Reuters headline: Piggy banks fly off shelves in freshly frugal U.S.

Let’s think about that headline for a minute. Piggy banks are a nonessential item, a luxury. Any part of U.S. society in which they are “flying off shelves” is, by definition, not frugal. The headline is a contradiction in terms (in other words, it’s nonsense).

Now let’s look at the actual article. Here’s how it starts:

Recession-wary Americans embraced the virtues of thrift this Christmas, with stores reporting a clear rise in the popularity of piggy banks.

“We have been selling coin banks really well,” said Laura Kellner at Kikkerland Design Inc. in New York City, whose stylish chrome pig is priced at $31.

The Reuters journalist is determined to shoehorn this story into a predetermined recession-thrift narrative. But it doesn’t really fit. As Kellner points out, spending $31 on a chrome piggy bank is stylish. It is not “frugal” or “thrifty”.

Later in the story is a quote that could have clued in the journalist to what is really going on, if he or she had been interested:

“We definitely noticed a trend with the piggy banks,” said Erin Mara at Homebody, a design store in the Capitol Hill neighborhood of Washington, DC.

“People were very upfront about the need to save…the pig is very symbolic of that sentiment,” she said.

Yes.
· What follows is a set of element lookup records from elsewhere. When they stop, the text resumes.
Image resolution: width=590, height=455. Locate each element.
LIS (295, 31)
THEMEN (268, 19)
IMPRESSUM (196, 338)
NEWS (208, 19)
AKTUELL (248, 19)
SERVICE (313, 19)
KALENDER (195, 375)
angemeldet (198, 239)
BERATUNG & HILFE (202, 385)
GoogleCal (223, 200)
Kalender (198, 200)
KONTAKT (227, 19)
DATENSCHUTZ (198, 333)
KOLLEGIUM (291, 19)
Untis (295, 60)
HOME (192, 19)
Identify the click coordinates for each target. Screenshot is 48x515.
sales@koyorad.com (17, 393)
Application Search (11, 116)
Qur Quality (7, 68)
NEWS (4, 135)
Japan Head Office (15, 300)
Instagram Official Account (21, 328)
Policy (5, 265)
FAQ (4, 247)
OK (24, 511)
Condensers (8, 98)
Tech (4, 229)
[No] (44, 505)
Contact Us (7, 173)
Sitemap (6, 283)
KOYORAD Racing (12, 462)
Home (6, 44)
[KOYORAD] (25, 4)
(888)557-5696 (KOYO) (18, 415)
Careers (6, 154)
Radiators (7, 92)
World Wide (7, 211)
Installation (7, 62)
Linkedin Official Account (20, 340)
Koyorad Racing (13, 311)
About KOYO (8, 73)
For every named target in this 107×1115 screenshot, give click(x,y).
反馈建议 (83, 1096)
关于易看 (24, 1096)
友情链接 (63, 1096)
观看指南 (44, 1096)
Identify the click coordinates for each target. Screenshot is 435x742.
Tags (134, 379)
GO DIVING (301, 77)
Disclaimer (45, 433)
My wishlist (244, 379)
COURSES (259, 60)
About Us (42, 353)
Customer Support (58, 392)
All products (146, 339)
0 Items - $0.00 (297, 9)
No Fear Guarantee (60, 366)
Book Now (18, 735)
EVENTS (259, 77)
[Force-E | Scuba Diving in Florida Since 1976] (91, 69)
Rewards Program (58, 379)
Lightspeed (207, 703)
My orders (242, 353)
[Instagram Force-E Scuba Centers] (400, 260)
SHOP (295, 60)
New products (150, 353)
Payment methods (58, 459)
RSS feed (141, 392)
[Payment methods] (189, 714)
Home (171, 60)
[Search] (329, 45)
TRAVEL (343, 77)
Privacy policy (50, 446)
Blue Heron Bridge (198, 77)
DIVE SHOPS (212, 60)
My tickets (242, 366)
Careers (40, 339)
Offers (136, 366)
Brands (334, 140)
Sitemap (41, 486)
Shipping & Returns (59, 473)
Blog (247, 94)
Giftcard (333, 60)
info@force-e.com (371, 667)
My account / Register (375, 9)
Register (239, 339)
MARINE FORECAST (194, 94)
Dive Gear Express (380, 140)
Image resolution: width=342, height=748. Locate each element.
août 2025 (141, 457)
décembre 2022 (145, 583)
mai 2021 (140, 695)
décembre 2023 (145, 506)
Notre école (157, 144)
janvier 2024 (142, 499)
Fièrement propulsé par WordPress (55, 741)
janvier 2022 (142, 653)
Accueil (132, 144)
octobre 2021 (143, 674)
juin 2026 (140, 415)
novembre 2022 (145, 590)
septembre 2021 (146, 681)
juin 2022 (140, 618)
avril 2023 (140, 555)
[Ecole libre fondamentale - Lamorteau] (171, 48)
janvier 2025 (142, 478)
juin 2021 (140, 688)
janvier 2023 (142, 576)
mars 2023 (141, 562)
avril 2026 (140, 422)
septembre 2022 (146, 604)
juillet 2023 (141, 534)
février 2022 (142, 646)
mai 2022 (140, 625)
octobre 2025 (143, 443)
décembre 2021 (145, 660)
A $31 chrome pig is a symbol of thrift. There is a difference between symbols and reality. (That’s why creating wealth by just printing more dollar bills doesn’t work.) So this story has nothing to do with frugality or thrift. It’s about affluent people buying stylish accessories that are trendy and symbolic of the times.

Genuinely thrifty people do not buy $31 chrome piggy banks. They save their coins in a mayonaise jar.